Как раз в это время Керенский уехал, и потому окончательного согласия со стороны правительства на американскую командировку нельзя было получить. Наконец, ответ получился в положительном смысле, вскоре после приезда Керенского с юго-западного фронта, после наступления 18-го июня. Насколько я знаю, этот вопрос обсуждался тогда в совете министров, и совет министров без всяких возражений согласился на командирование меня в Америку. В это время приехал и Зарудный с комиссией. Зарудный заявил мне: «Совершенно ясно, что все это работа немецкой агентуры. Сколько мы ни расследовали этот вопрос, было ясно, что против вас команда решительно ничего не имеет. Поэтому вы должны принести жертву и снова вернуться на флот, так как большинство лучших элементов желает вашего возвращения». Я сказал, что считаю себя настолько сильно оскорбленным, что командовать там считаю ниже своего достоинства и поэтому к командованию Черноморским флотом ни при каких обстоятельствах не вернусь.

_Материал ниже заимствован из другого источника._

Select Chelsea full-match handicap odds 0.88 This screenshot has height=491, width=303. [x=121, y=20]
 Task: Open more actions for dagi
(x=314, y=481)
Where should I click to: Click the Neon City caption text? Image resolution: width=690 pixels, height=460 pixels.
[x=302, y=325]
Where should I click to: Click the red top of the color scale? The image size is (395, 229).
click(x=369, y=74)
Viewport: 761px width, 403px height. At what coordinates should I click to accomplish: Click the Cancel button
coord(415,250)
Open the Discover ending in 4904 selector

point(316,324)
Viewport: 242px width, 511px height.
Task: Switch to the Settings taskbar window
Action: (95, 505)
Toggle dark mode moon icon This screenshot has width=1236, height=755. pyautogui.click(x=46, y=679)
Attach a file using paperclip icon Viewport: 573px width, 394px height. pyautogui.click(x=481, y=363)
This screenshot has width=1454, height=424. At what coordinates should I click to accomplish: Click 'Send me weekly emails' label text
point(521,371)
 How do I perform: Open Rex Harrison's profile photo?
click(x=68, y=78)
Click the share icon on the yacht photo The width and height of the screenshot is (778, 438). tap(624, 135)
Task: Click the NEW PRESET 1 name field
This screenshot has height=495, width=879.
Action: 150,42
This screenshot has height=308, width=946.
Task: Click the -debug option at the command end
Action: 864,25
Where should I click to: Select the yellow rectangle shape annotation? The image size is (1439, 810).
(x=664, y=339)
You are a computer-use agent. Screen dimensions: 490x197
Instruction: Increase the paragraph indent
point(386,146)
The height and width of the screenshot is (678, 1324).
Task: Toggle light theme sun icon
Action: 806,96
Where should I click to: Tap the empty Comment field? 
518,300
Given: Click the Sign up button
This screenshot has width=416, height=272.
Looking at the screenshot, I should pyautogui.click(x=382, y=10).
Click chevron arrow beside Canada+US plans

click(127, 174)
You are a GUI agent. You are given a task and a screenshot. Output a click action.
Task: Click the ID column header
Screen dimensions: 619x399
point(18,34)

Алексеевский. Не было ли у вас мысли, что уход крупных представителей командного состава с ответственных постов, например, ваш уход с поста командующего Черноморским флотом, является саботажем той военной силы, распоряжение которой переходило в другие руки. Не было ли у вас мысли, что вашим уходом вы ослабляете ту оставшуюся военную силу государства в виде Черноморского флота, которая была под вашим руководством?
Колчак. Нет, этой мысли у меня не являлось. Я считал, что поступаю так, как мне подсказывала моя совесть и долг. Я не мог оставаться во флоте, так как меня удалили.
Алексеевский. Вы оставили командование без приказа.
Колчак. Но я был поставлен в такое положение, что не мог больше командовать. Я сделал то, что я должен был сделать, и считал, что иначе поступить не могу. Что же мне оставалось еще делать, – итти на дальнейший позор, на то, чтобы мои приказания не выполнялись? Я оставался на своем посту, пока меня не убрали. Когда меня заставили уйти, правительство на это никак не реагировало. Я сидел в Петрограде 1–1,5 месяца, и правительство не делало мне никаких предложений; по-видимому, оно само считало это невозможным.
Алексеевский. Если бы правительство дало приказ о вашем возвращении, вы вернулись бы?
Колчак. Несомненно… Если бы правительство дало такой приказ, то я бы вернулся, – я всегда был лоялен правительству. Несомненно, что если бы правительством было мне дано такое приказание, то не выполнить его я не мог бы; но в том-то и дело, что мне только один Зарудный говорил: «Вы должны принести эту жертву и вернуться в Черноморский флот». Я ему на это ответил, что сам я этого вопроса не подниму, и сам ни при каких условиях обратно туда не вернусь. Сам я проситься туда не стал бы, но приказание, если бы таковое мне было дано, исполнил бы, так как иначе я должен был бы не признавать правительства. Раз я подчинялся ему и был лоялен до последнего дня, то выполнил бы все его приказания.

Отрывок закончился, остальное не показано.